Activity
When you reach the line that contains "Open source link", begin copying exactly, and continue through the last line of the data; no pictures belong in the copy.

_ _ _ _ _

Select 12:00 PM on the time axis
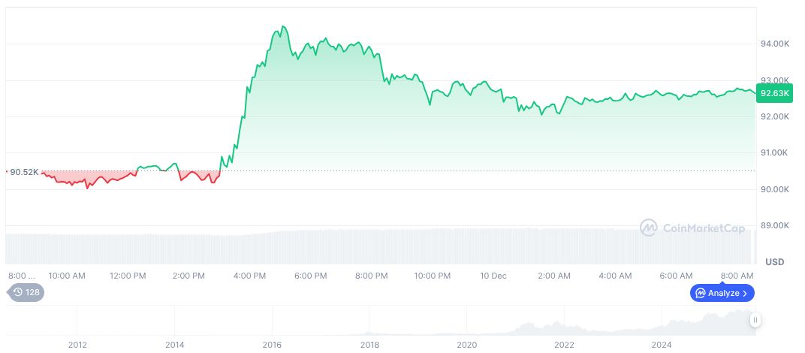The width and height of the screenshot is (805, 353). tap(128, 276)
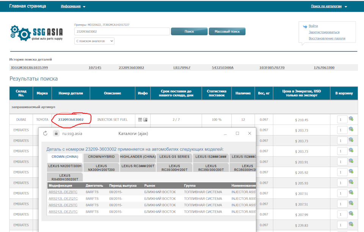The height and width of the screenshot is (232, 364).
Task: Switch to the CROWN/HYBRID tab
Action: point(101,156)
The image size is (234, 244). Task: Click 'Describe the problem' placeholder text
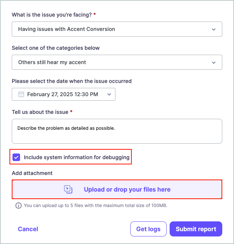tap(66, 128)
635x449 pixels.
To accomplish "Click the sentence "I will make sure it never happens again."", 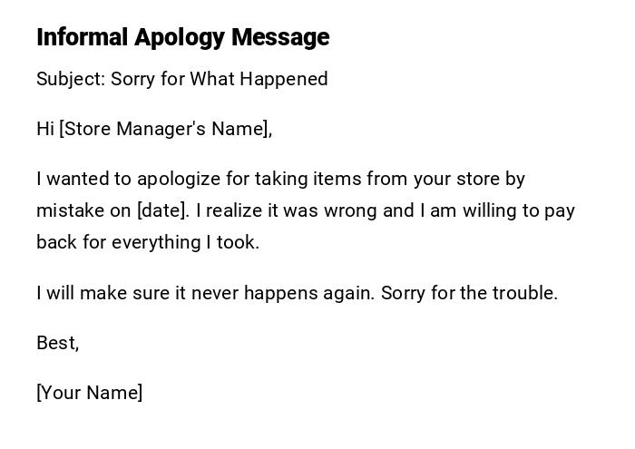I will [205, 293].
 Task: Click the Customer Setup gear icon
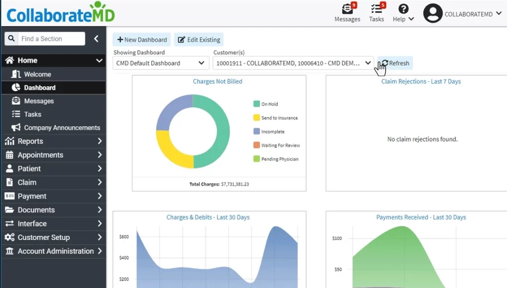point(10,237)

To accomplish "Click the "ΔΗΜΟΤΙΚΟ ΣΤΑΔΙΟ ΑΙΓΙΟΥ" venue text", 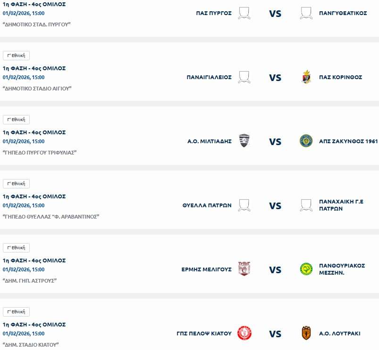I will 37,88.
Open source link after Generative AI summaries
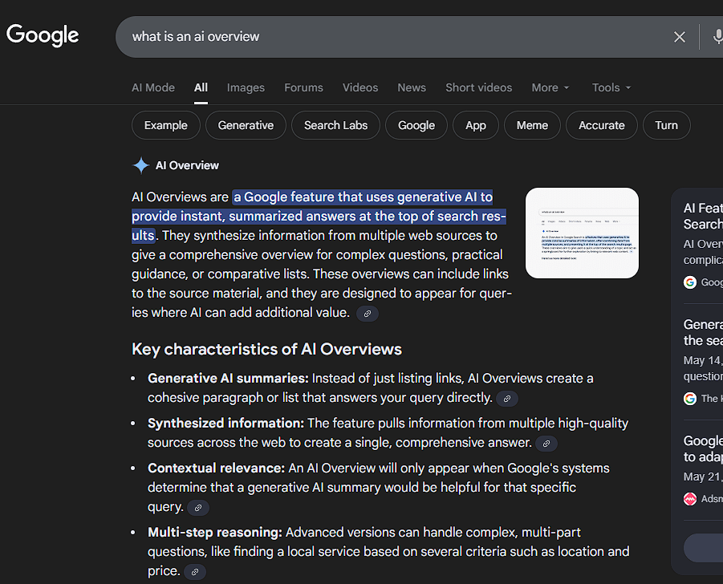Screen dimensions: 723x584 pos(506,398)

_ _ _ _ _

Result of this exercise
Open source link after Generative AI summaries
Screen dimensions: 723x584 pos(506,398)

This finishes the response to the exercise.